Completion of Phase 3 Clinical testing by Vertex for their investigational drug, Ivacaftor, in cystic fibrosis (CF) patients who have the R117H mutation, has revealed mixed results. Although Ivacaftor is approved to treat patients with cystic fibrosis and the G551D mutation in the CFTR gene, this clinical trial was designed to target the large population of CF patients with the R117H mutation, the most common residual function mutation. In spite of its mixed results, the study was important because “with each study of Ivacaftor, we continue to learn more about [CF] and the effect of Ivacaftor in patients with different CF mutations, ages and severity of disease,” said Robert Kauffman, M.D., Ph.D., Senior Vice President and Chief Medical Officer at Vertex.
Sixty-nine cystic fibrosis patients ages six and older with at least one copy of the R117H mutation were enrolled in the double-blind, placebo controlled, 24-week study. Endpoints were defined by comparing forced expiratory volume in one second (FEV1) after treatment with either Ivacaftor or placebo with FEV1 before treatment. Looking at the entire population, the primary endpoint was not met: neither the absolute nor relative treatment differences in FEV1 were statistically significant (2.1%, p=0.20 and 5.0%, p=0.06, respectively). However, when patients were sectioned according to pre-specified age groups, the subset of patients 18 and older showed statistically significant improvements in FEV1 of patients treated with Ivacaftor (absolute 5.0%, p=0.01 and relative 9.1%, p=0.008). The subset of patients aged six to eleven years showed reverse behavior, with Ivacaftor treatment decreasing FEV1 by 2.8% and placebo increasing FEV1 by 3.5% (absolute treatment difference of -6.3%, p=0.03). The subset of patients aged 12 to 17 contained only two patients, preventing the use of statistical analysis.
Safety of Ivacaftor was consistent with previous trials, with side effects including infective pulmonary exacerbation, cough, and headache, but these symptoms also presented with placebo treatment and were more common (17% of patients treated with placebo vs. 12% with Ivacaftor).
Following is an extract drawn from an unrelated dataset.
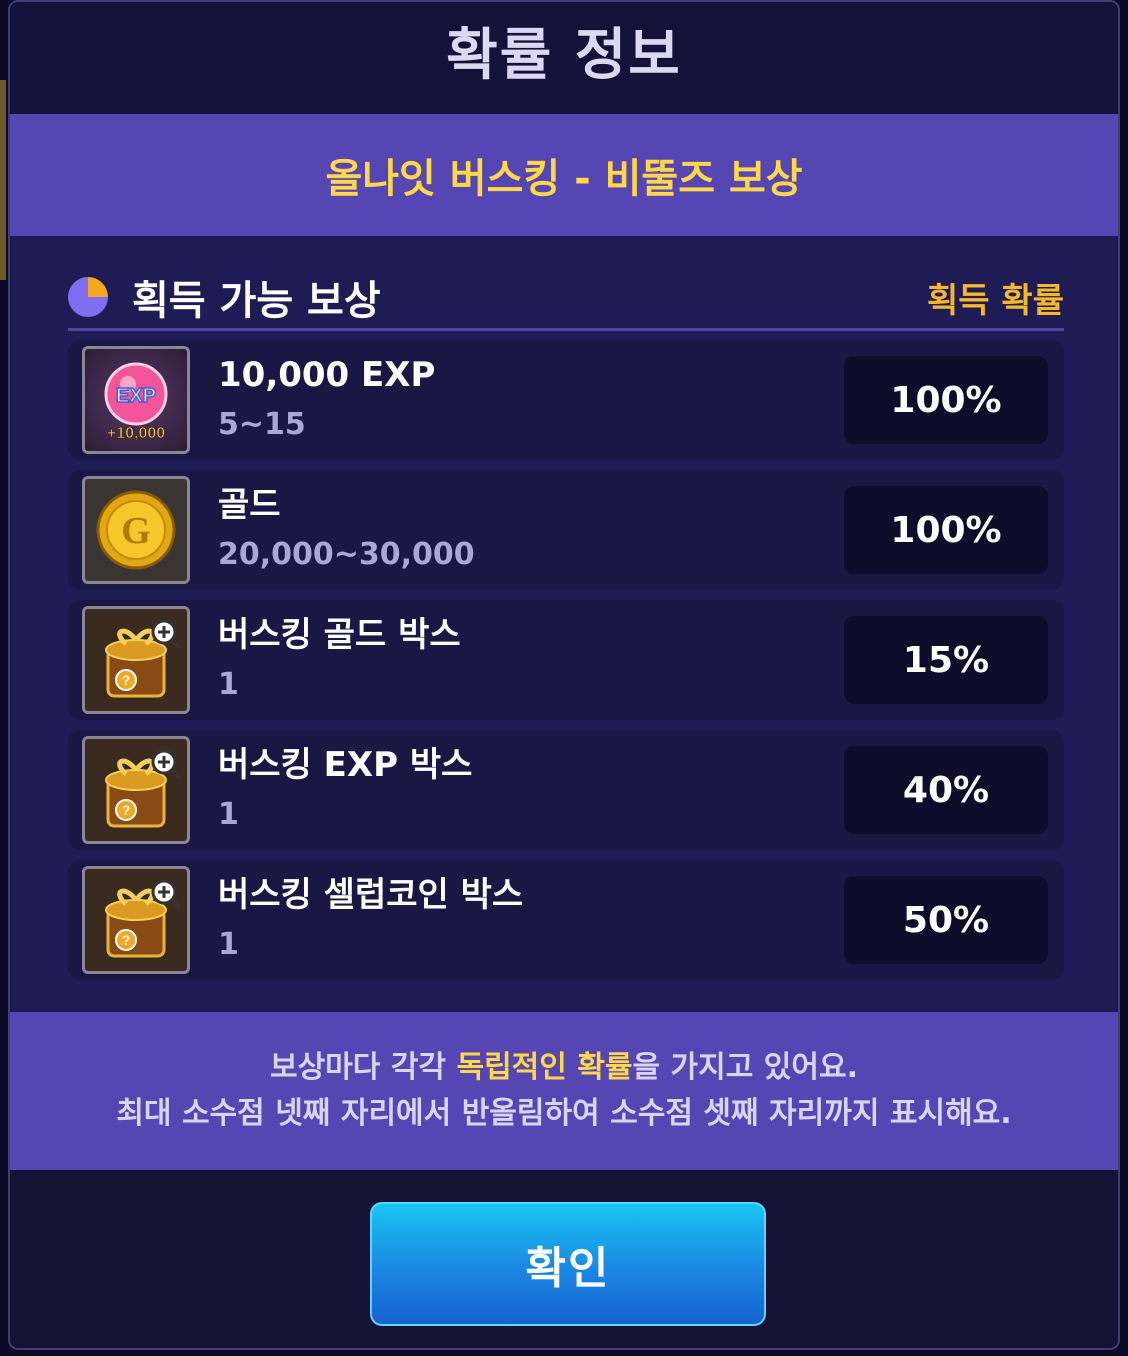 This screenshot has height=1356, width=1128. Describe the element at coordinates (564, 1114) in the screenshot. I see `info-line-2: 최대 소수점 넷째 자리에서 반올림하여 소수점 셋째 자리까지 표시해요.` at that location.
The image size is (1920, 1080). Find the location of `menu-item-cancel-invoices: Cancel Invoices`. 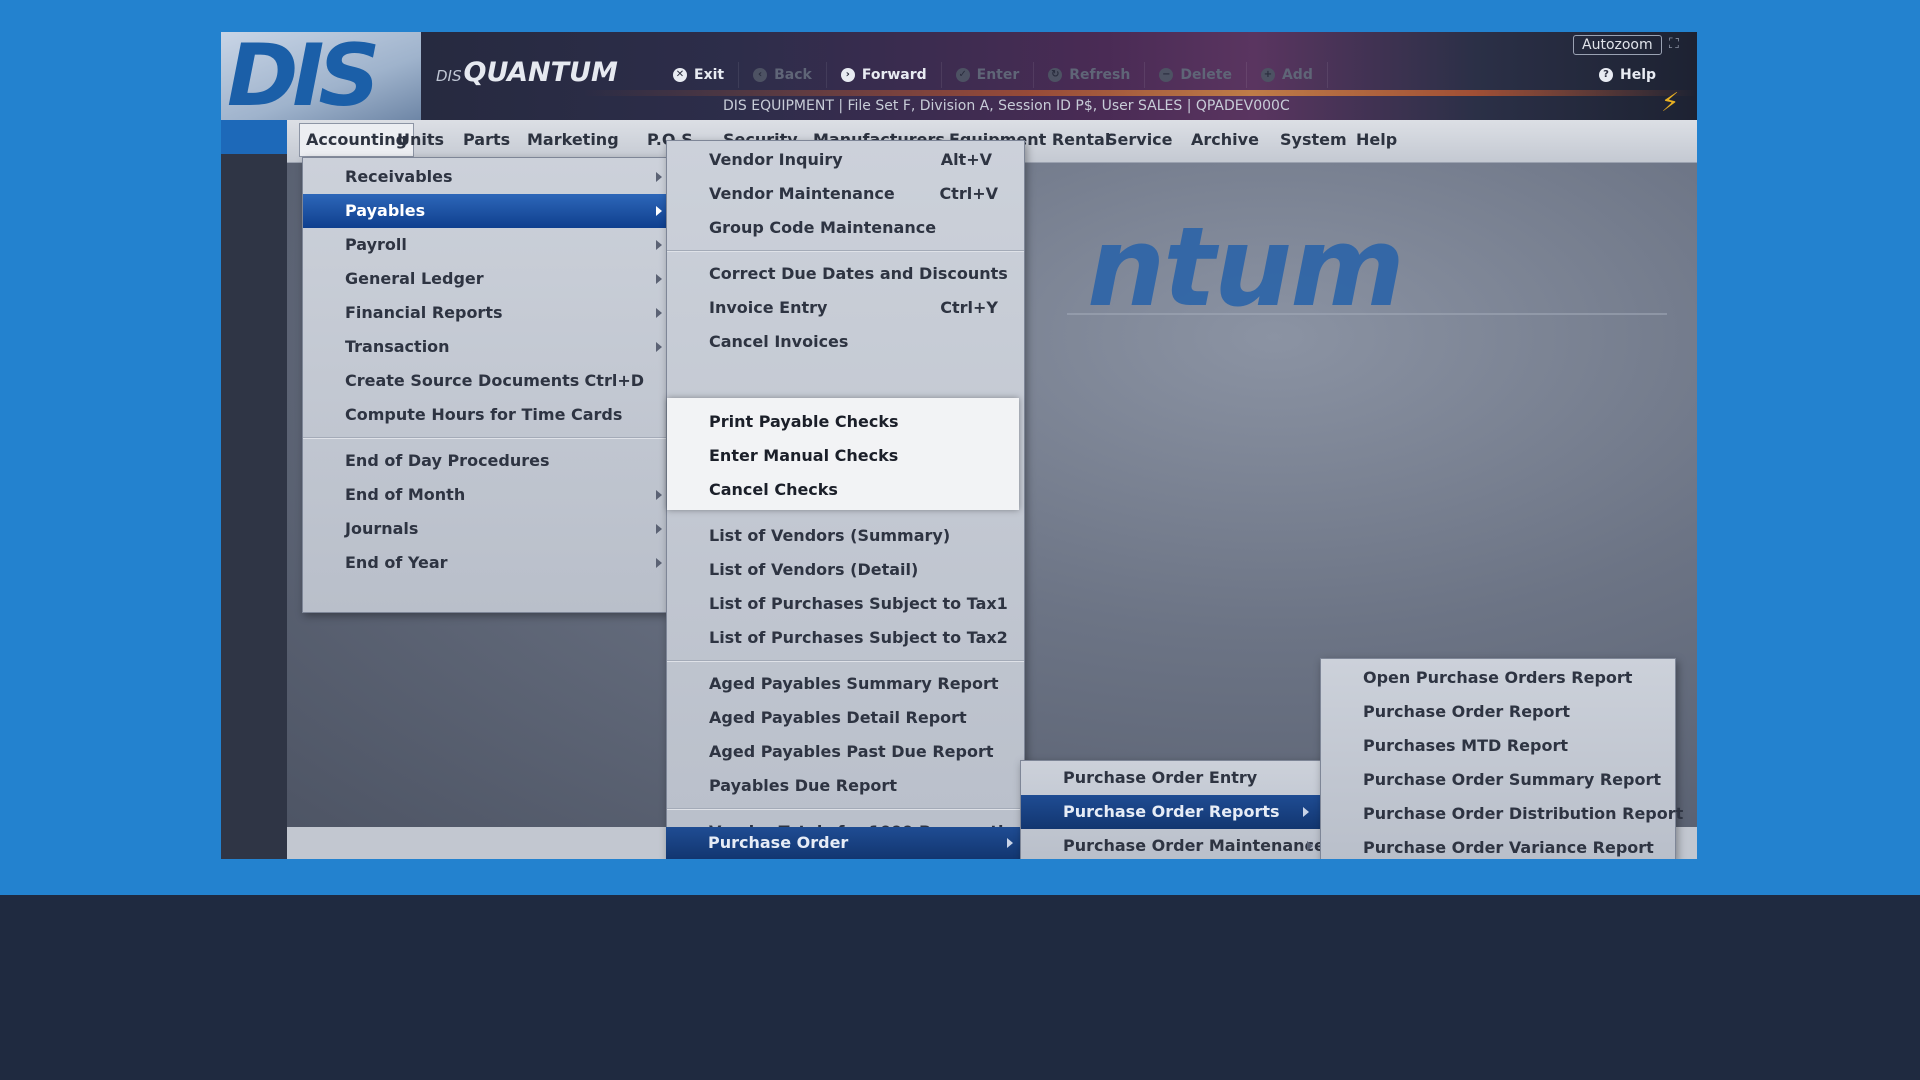

menu-item-cancel-invoices: Cancel Invoices is located at coordinates (846, 342).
These results will prompt Vertex to file a supplemental New Drug Application (sNDA) with the Food and Drug Administration (FDA) early in 2014. Kauffman says he “looks forward to meeting with the FDA early next year to discuss these data with the goal of bringing Ivacaftor to additional people with CF who may benefit from treatment.”
In addition to this study, Vertex is conducting another Phase 3 study with children ages two to five with gating mutations; the FDA just accepted Vertex’s sNDA for patients six and older with gating mutations. Also, a Phase 2 study with patients 12 and older who have clinical evidence of residual CFTR function is being conducted.
Cystic fibrosis results from a defective or missing CFTR gene. It manifests in abnormally thick, sticky mucus that causes chronic lung infections due to poor flow of salt and water in and out of the lungs. It is a rare disease and affects approximately 75,000 patients in North America, Europe, and Australia.